Wealthy businessperson Terry Crawford-Browne, a South Africa patriot, called for the demolition of the Greenpoint Stadium in Cape Town in September 2012.

He then suggested that we have low-cost housing developed where it stood.

Well, Crawford-Browne was not in cartwheels about the amount of money spent by our government on building that state-of-the-art arena and later having it stand boldly like a white elephant.

A lot of us were also not dancing with joy.

Well our government was bullied by Fifa into building stadiums for the 2010 World Cup tournament and it was also overexcited about hosting a spectacular football event, but in the process failed to effectively think and plan intelligently.

Though I am for the people, especially the poor and disadvantaged like those I surround myself with in the small towns, I understood very well where Crawford-Browne was coming from.

But I felt that he was missing just a tiny point.

It wasn’t long before labour federation Cosatu also jumped on the same idea even though their hearts were not at the same place as Crawford-Browne’s.

What Crawford-Browne and Cosatu were missing was that the properties and residential areas already near the stadium were not only housing those who had the head start during apartheid.

They also housed the hard-working South Africans – the previously disadvantaged who came from nothing but pulled themselves up – literally by their bootstraps to have homes and properties in that area.

Redress would be a very bad thing if it meant that the previously disadvantaged were packed as mere casualties.

I am of the view that their hard work would have been taken for granted if low-cost houses were brought nearer their expensive properties and in the process affect the value of the homes.

Let’s face it, the strength of your investment depends on what surrounds it.

Please stay with me, don’t lose me. I stand for bridging the gap because I believe that it is smarter than building brand-new smart cities. Smarten up what we have first.

We are still talking small towns, please do keep up!

I listened attentively when President Cyril Ramaphosa explained why he asked the people to #Thuma him to deliver what the country desperately needs.

Yes, you remember when he said, “#Thuma Mina”, do you not?

Small towns are what drive me and seemingly no one wants to address that gold mine.

Though I am different from the president, I am a realist and the reality is that apartheid spatial planning messed up our country.

Now 25 years later, things still have not been fixed or improved.

The apartheid spatial planning stands to stifle any growth in our economy.

Redress, yes, but not only in the opportunities and infrastructure. It must also happen in the mind-set of our people and our leaders.

Perhaps I should say it must start in the mind-set of our leaders.

I am really struggling to dream about the fourth industrialisation revolution, the technology, the 5G, the bullet trains and smart cities while we still struggle to even call out the difference in our approaches when we build mansions, suburbs, low-cost houses and the RDP houses.

I still say it, small towns are our future. They are the big economy which our leaders are ignoring.

* * * * * * * * *

EXERCISE ::
From the opinion piece on Greenpoint Stadium and small towns, copy word for word the stretch from "Small towns are what" through "the RDP houses.".

GIVEN INFORMATION ::
* * * * * * * * *

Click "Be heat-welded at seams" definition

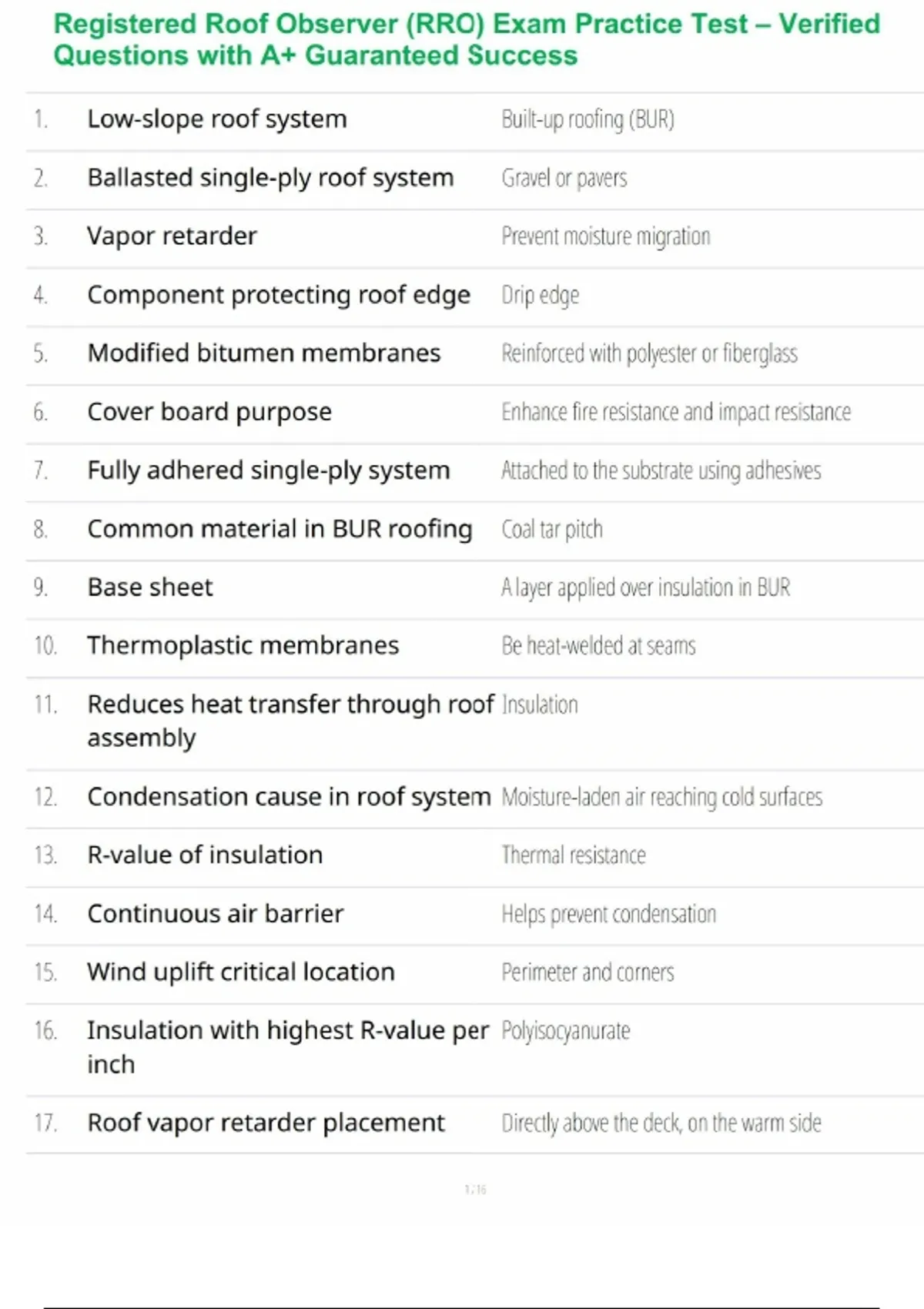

* * * * * * * * *

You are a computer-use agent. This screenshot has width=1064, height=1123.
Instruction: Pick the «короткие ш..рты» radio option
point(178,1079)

* * * * * * * * *

COMPLETED TASK ::
Small towns are what drive me and seemingly no one wants to address that gold mine.

Though I am different from the president, I am a realist and the reality is that apartheid spatial planning messed up our country.

Now 25 years later, things still have not been fixed or improved.

The apartheid spatial planning stands to stifle any growth in our economy.

Redress, yes, but not only in the opportunities and infrastructure. It must also happen in the mind-set of our people and our leaders.

Perhaps I should say it must start in the mind-set of our leaders.

I am really struggling to dream about the fourth industrialisation revolution, the technology, the 5G, the bullet trains and smart cities while we still struggle to even call out the difference in our approaches when we build mansions, suburbs, low-cost houses and the RDP houses.